課題 = 〈痔〉の仮名表記を論じた文章を、最後の文のあとから書き継いでください。

本文抜粋 =
↓

保革・新舊と國語 ―― 連載二



中 村  保 男    




   まづ、前囘(第一囘)の不備な點について、お詫びすると共に修正を施しておく。
   〈痔〉は〈ぢ〉と假名表記するのは正しく、しかもさうするのは日本人の「血」のなせる業であり、學習によるよりもむしろ本能の働きに負ふところが多い旨を記したのだが、少々神がかつたこの説は、第一に痔藥の本鋪「□□堂」の新聞廣告がでかでかと「〈痔〉は〈ぢ〉と平假名書きして下さい」と折に觸れて宣傳してゐるといふ事實によつて妥當ではないことが分り、第二に〈痔〉を〈ぢ〉と表記すること自體が必ずしも正しいとは限らず、「かう」を音とする〈尻〉の訓の第一音 〈し〉が濁つた〈じ〉が正しい假名表記だとする説もある以上、根本的には疑ひの餘地ある未決事項として扱ふべきものなのである。
   だが、少々自己辯護めくが、もし上の問題に學問的な決着をつけることができなかつたならば、その時には、〈痔〉を〈ぢ〉と假名書きすることをもつて正規の表記法とすることを、次の論據によつて、私は主張したい。
   〈尻〉の〈し〉は濁音化すれば〈痔〉の表音文字になる上に、〈痔〉の旁である〈寺〉は〈じ〉と音讀みできる。 したがつて、〈痔〉の讀み方を〈じ〉とする理由は二つあることになる。これは、〈痔〉=〈じ〉説の有力な論據となりうるが、それだけでは、〈痔〉=〈ぢ〉説を覆す充分な理由にはならない。なぜならば、〈寺〉の訓讀みの第一字〈て〉はタ行の字であり、〈寺)を旁とする〈痔〉も、やはりタ行の〈ち〉を濁音化した〈ぢ〉と假名表記することができて、しかも〈尻〉とほぼ同義の〈臀部〉もまた第一字はタ行の文字〈で〉によつて表記されてをり、さらには、〈血〉の訓が〈痔〉の讀みとなつたとする説もある以上、すでに記した關連づけ以外の關連が見出されない限りは、〈痔〉=〈じ〉説よりも、〈ぢ〉説のはうが多くの點で、音韻的にも文字上でも關連づけが可能な選擇だからである。
   結論   〈ぢ〉 か 〈じ〉 のいづれを選ぶべきかといふ問題が改めて浮上してきたならば、現在すでに歴史的假名遣ひとして認められ、用ゐられてゐる前者を再公認すればよい。

↑

提供資料 =
↓

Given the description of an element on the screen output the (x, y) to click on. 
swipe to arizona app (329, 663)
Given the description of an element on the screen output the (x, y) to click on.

↑

解答 =
   どうも四つ假名の問題ばかりにこだはるやうだが、それは國語を正常化する上で先づ解決しなければならぬ重要な點の一つであつて、しかも私のやうな初心者にも把握できる、とつつきやすい問題だからである。
   そこでもうひとつ、今度は〈頭〉の音讀みのひとつである〈づ〉を國語辭典では未だに〈ず〉としてゐることを指摘しておく。
   頭巾、頭(が高い)、龍頭などがそれで、もちろん、頭腦や、頭痛など、もつとありふれた句のおそらく全部の〈頭〉の見出し語が〈づ〉ではなく、〈ず〉となつてゐる。その點だけに問題を限れば、これは現代表音主義を原理とした用法を一貫させたもので、その限りにおいては、それなりに筋が通つてゐると言へるのだが、前囘に指摘したとほり、〈頭〉または〈頭〉を一要素とする句以外の句あるいは複合名詞では、「ず」を正假名表記の〈づ〉に戻してゐる例が多いのだから、不統一、非論理、不合理のそしりを免れまい。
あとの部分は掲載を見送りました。